Supplied data START
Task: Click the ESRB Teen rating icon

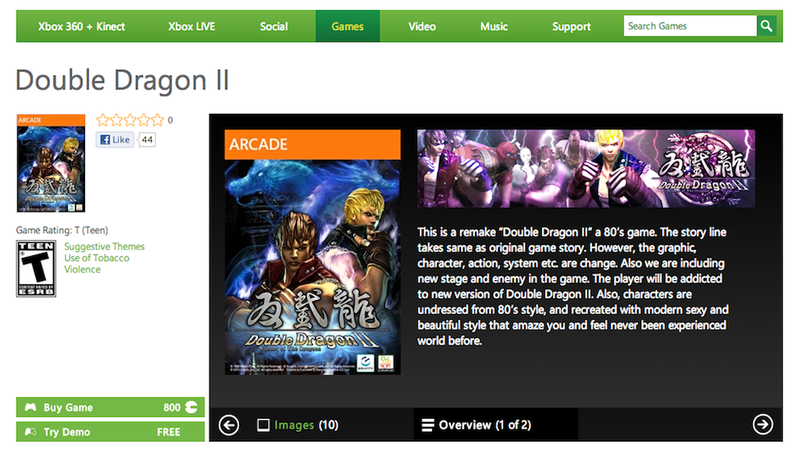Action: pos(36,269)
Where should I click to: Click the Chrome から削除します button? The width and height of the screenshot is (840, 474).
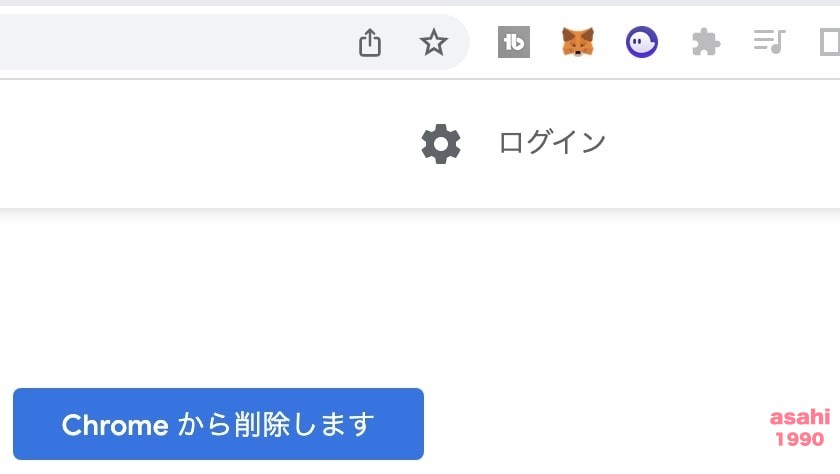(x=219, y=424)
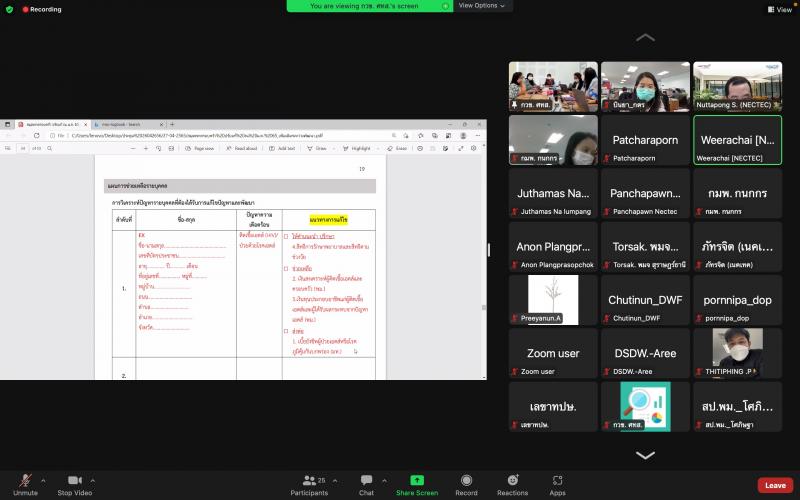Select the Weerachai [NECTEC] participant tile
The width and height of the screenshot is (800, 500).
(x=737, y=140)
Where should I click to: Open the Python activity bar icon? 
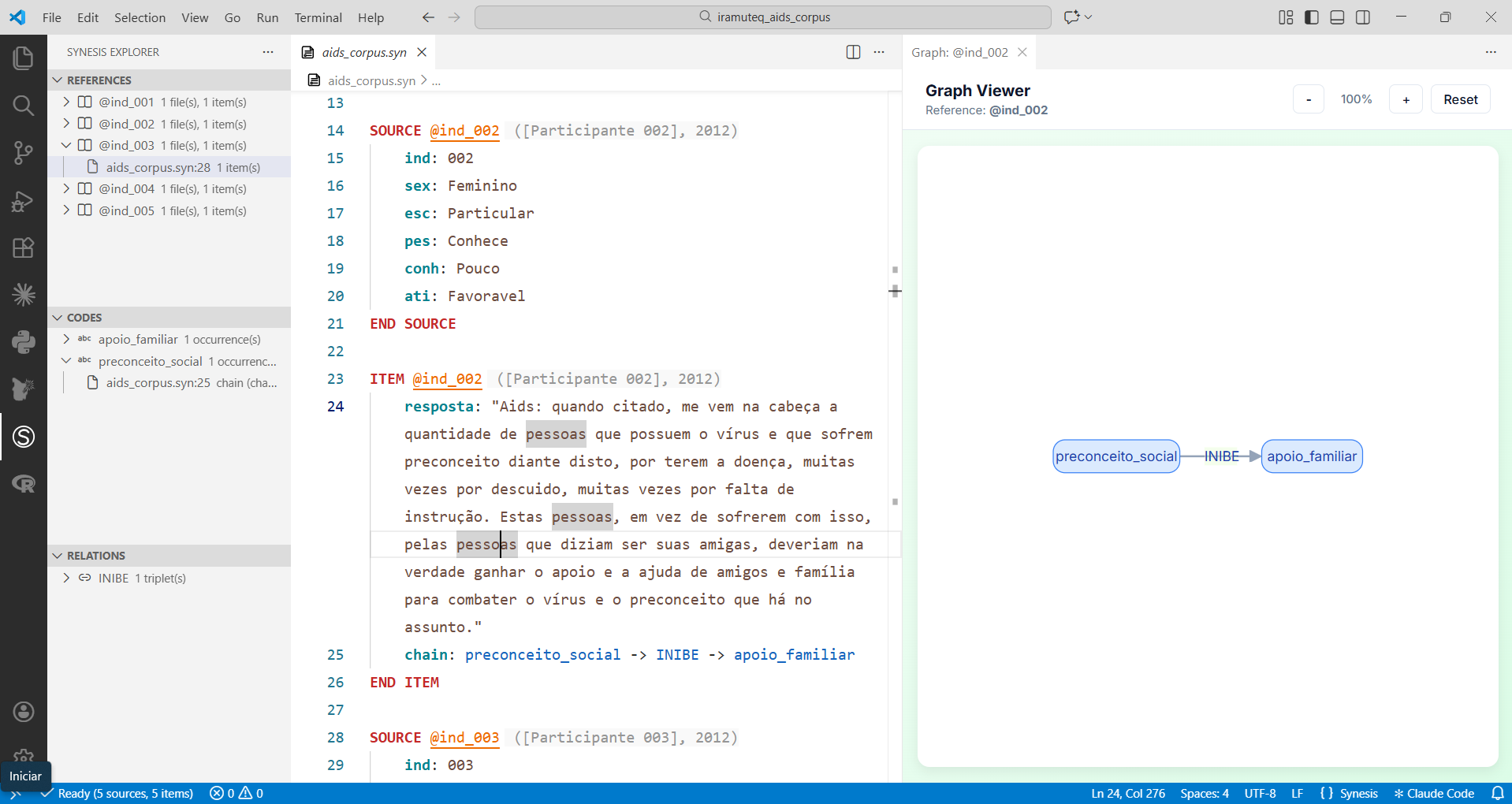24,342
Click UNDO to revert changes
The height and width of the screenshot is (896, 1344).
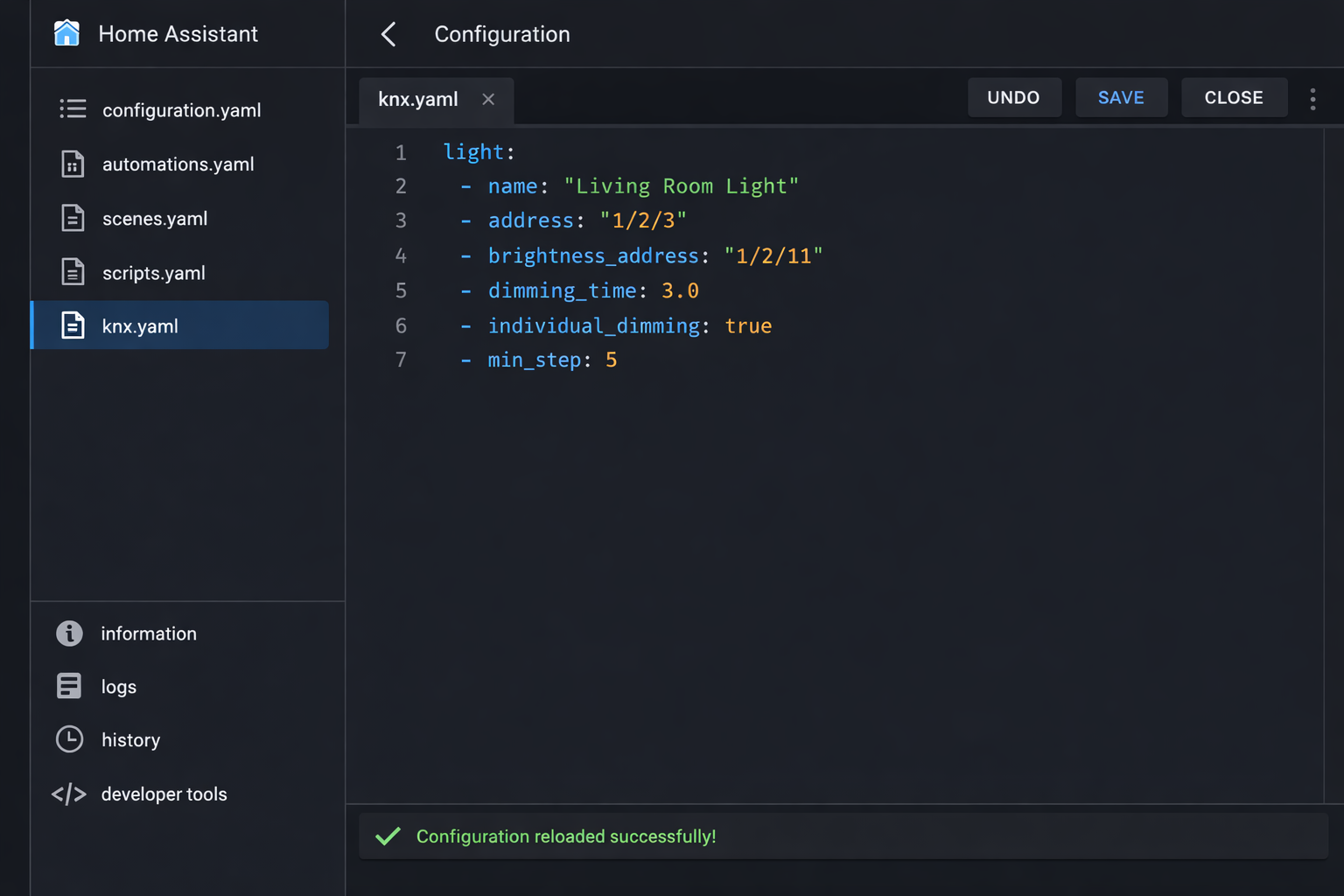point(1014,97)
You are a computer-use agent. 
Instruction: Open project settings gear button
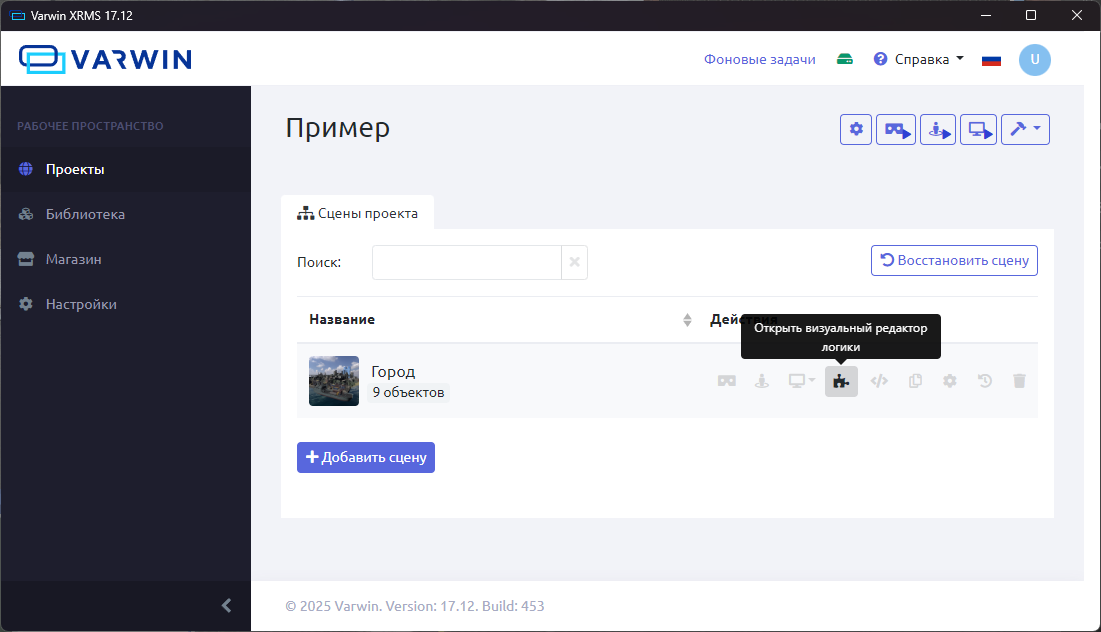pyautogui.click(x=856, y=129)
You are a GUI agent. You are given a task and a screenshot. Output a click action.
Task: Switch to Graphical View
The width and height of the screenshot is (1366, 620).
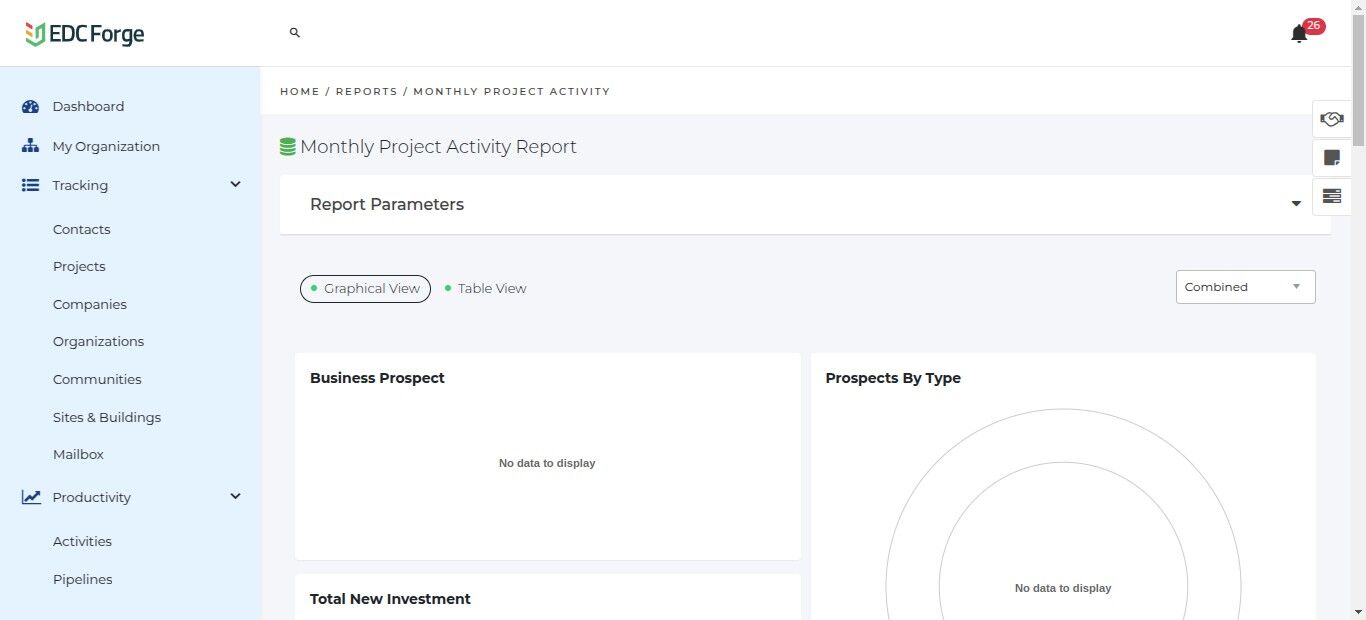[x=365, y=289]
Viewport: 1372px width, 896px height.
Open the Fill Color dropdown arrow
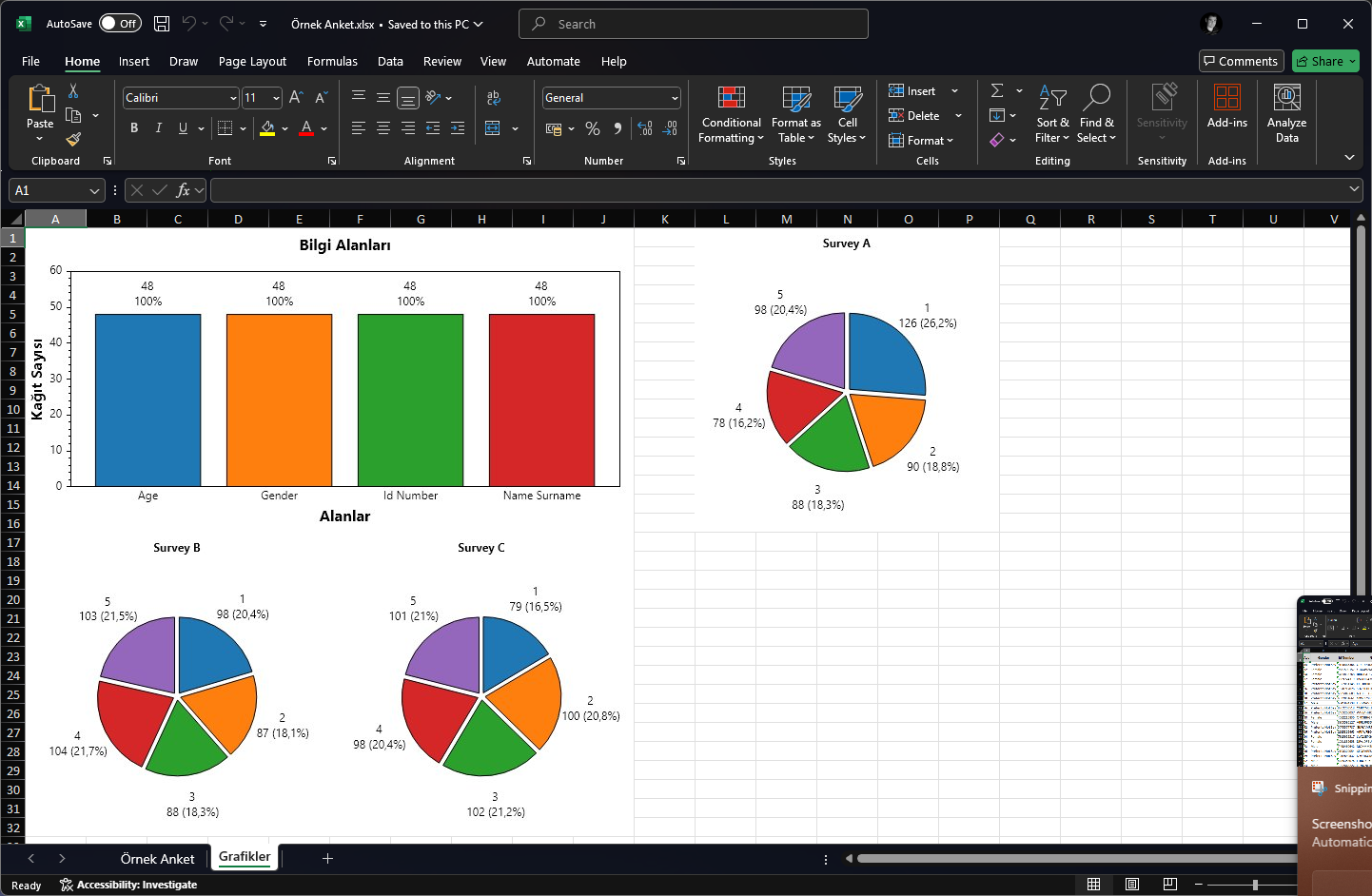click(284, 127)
Supplied data END
» Required work
Sift through the material above and copy each line that holds "agent".

» Task result
You are a computer-use agent. 
You are a GUI agent. You are given a task and a screenshot. Output a click action.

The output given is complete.